◆ **Given passage**:
● ● ●
Take a look around the league this week, I am sure Baltimore is freaking out after losing to the Raiders. How about Sam Darnold out playing the 49ers? Detroit is supposed to be a real contender this year, well they lost to the Bucs and if it weren’t for Butker’s 45-yard field goal, the Chiefs would have fallen to the Bengals. To sweeten it more, the Eagles just lost to the Falcons on Monday Night Football.

The Cowboys are now 0-24 in games where they score less than 20 points, in my keys to victory I mentioned how the offense needed to step up this week and establish the air raid, it didn’t happen and we will get into that…but the weight of the loss should not be anywhere near the shoulders of the offense this week.

What Went Wrong?

The Saints went to the run game early on in this contest and Dallas did not have any answers. The Cowboys have made changes to their coaching staff and personnel, and it seems they haven’t been able to stop the run since Rod Marinelli. In the film analysis, I mentioned the Saint’s ability to utilize motion to supplement their ability to run, which they did but there were plenty of times when the Saints would run basic concepts, like a halfback toss and stretches which they used to run in the ’60s. There was a lack of effort from the defense as they overran assignments and slipped off tackles.
● ● ●
◆ **Provided data**:
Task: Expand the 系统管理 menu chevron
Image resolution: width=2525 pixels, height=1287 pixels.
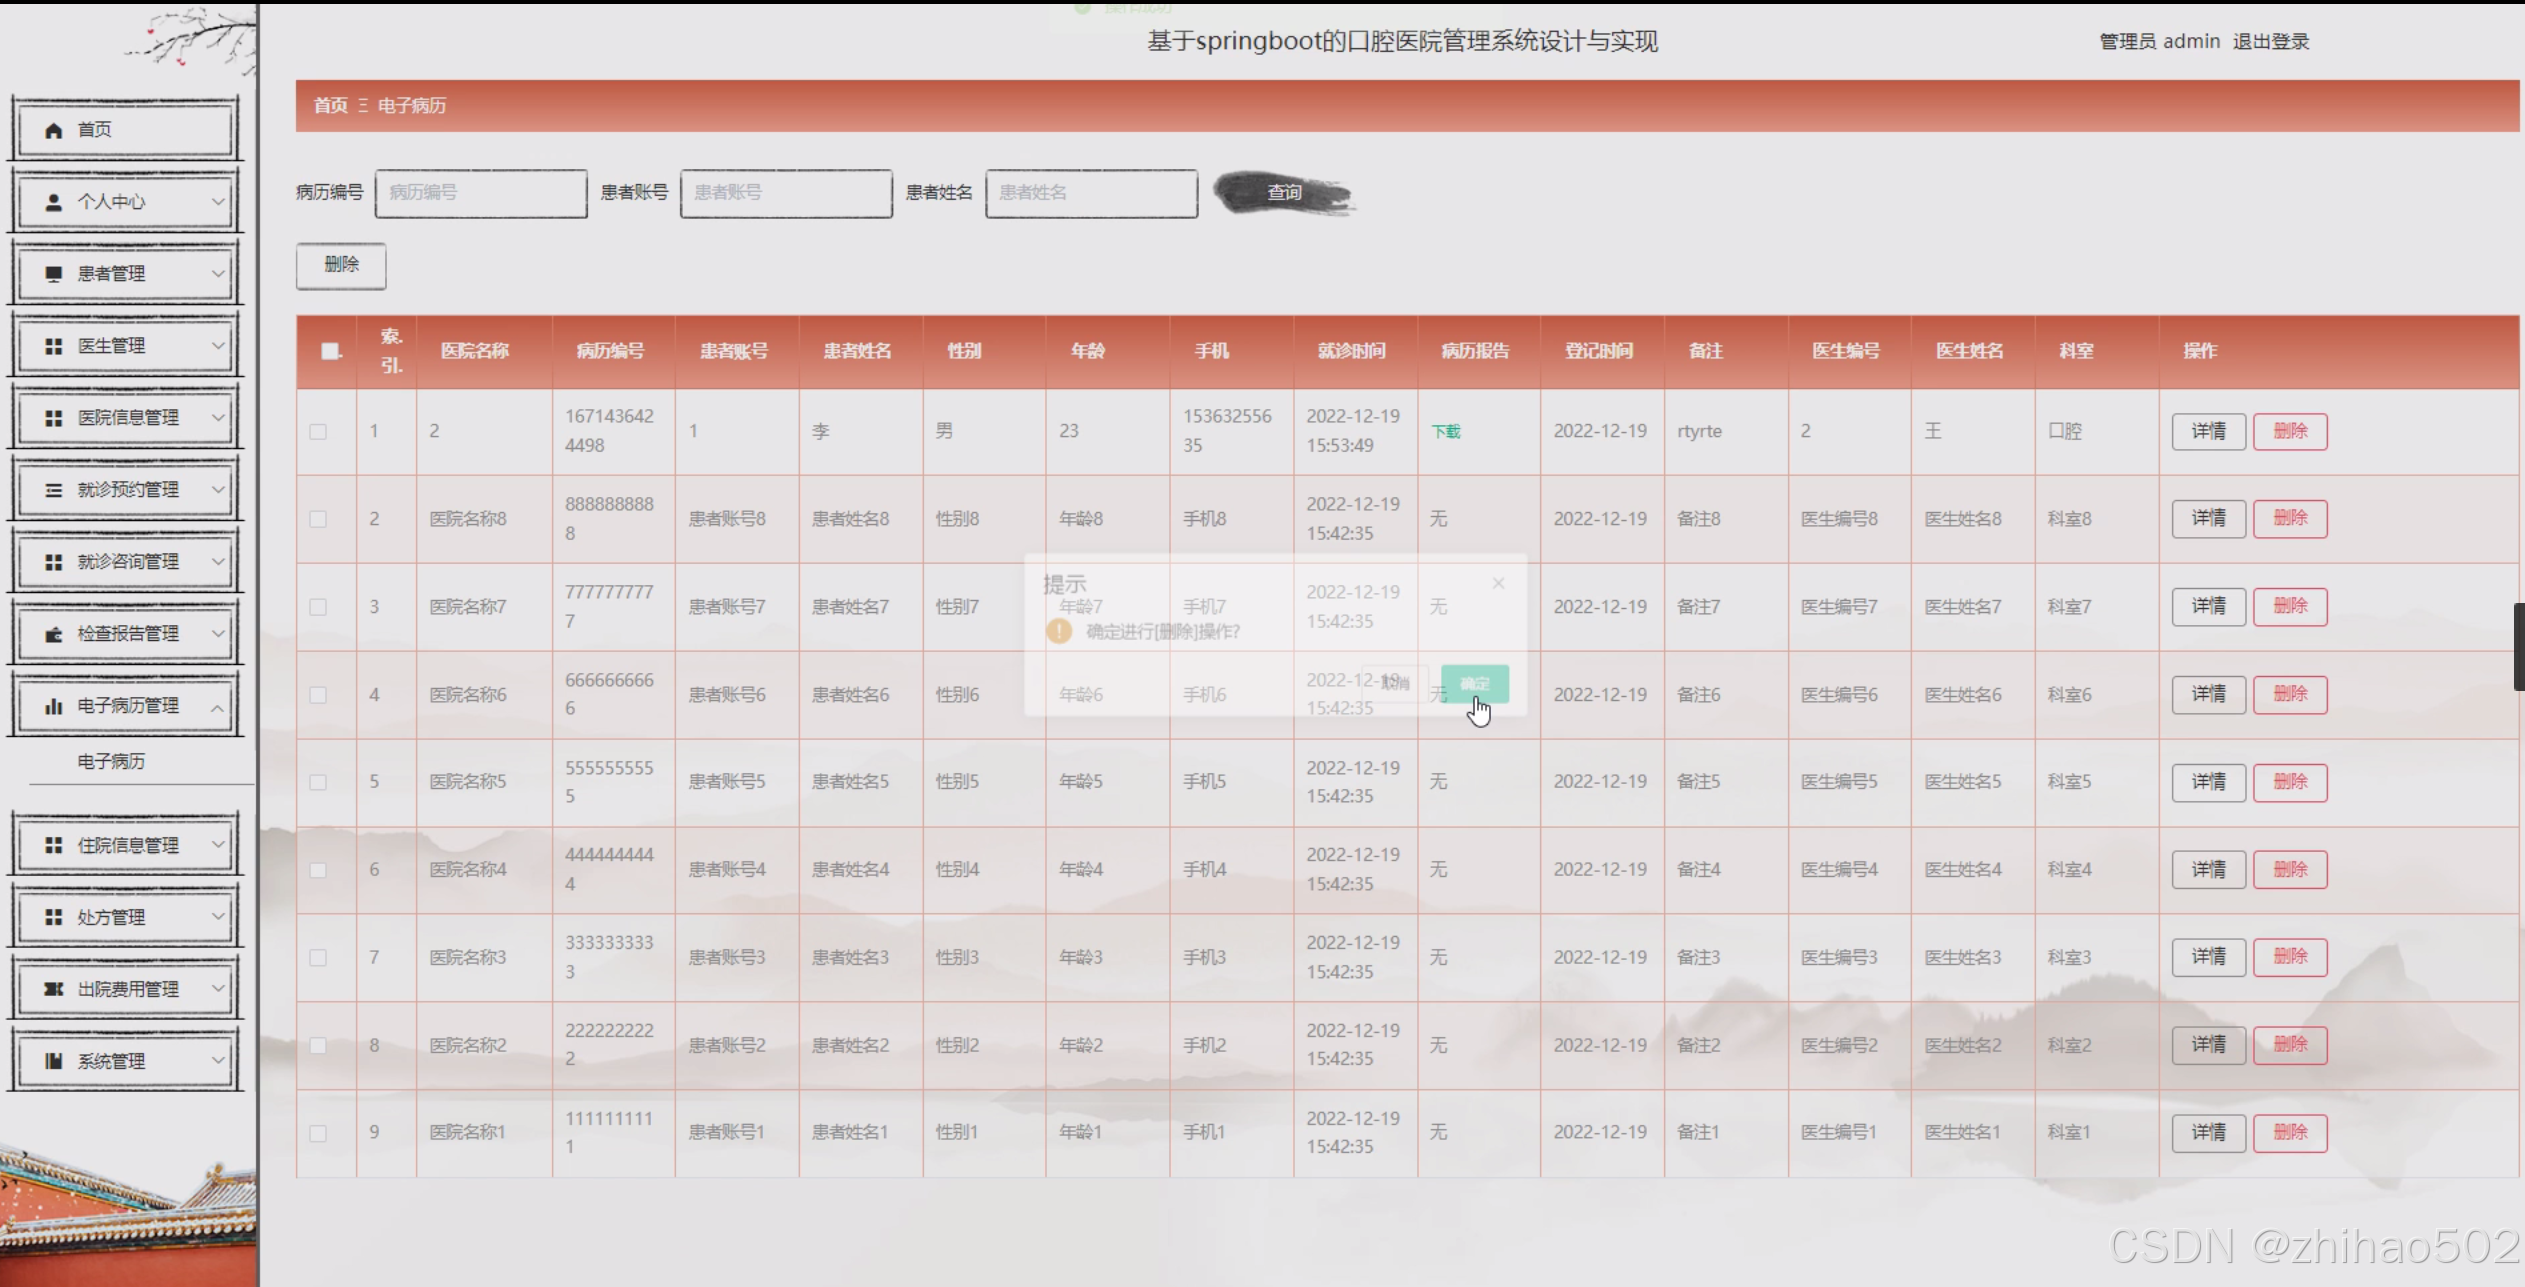Action: (218, 1061)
● ● ●
◆ **Given instruction A**: Duplicate the Cowboys-Saints game recap, everything from "Take a look" down to "Monday Night Football.".
◆ **Given instruction B**: Carry the Cowboys-Saints game recap forward with the next part, beginning after its final sentence.

◆ **Answer A**:
Take a look around the league this week, I am sure Baltimore is freaking out after losing to the Raiders. How about Sam Darnold out playing the 49ers? Detroit is supposed to be a real contender this year, well they lost to the Bucs and if it weren’t for Butker’s 45-yard field goal, the Chiefs would have fallen to the Bengals. To sweeten it more, the Eagles just lost to the Falcons on Monday Night Football.

◆ **Answer B**:
Micah Parsons mentioned on his podcast, “The effort was not there by all 11… You have a standard… I’m determined to get this right.” Which may be a positive outlook that a leader of this defense is taking accountability.

Alvin Kamara scored a touchdown on this play.

The defensive line was rendered useless by the offensive line play of the Saints. Mazi Smith was swallowed by blocks and shoved to the ground all day. On the QB sneak play, Mazi was the defensive tackle but somehow nowhere near the QB. Jordan Phillips and Linval Joseph, both late free-agent acquisitions in August made little to no impact to the line. The Saints targeted Parsons in the run game and continued to send double teams his way. The rest of the linebackers were nonfactors, Kendricks overran a couple of tackles which led to big Kamara runs. Clark and Overshown missed some holes and took poor angles, and this week there were a lot more snaps for rookie Marist Liufau, and he was swallowed by many pulling guards.

Name# of Snaps% of Defensive Plays
Eric Kendricks5695
Damone Clark4169
Marist Liufau3966
DeMarvion Overshown1831

Why did they go away from Overshown? The Cowboys played more in their base 4-3 defense this week and played less of their nickel and dime packages which feature more Overshown. Usually, you play more base defense because the offense plays with heavier running back sets, which they did, seemingly on purpose to keep a rookie Liufau on the field over DeMarvion. It is strange as the Cowboys played with Nick Vigil last week when Kendricks exited the game. The Cowboys need to keep their linebackers clean, they can’t let their linebackers continue to fight blocks, it is up to the defensive line to occupy those more.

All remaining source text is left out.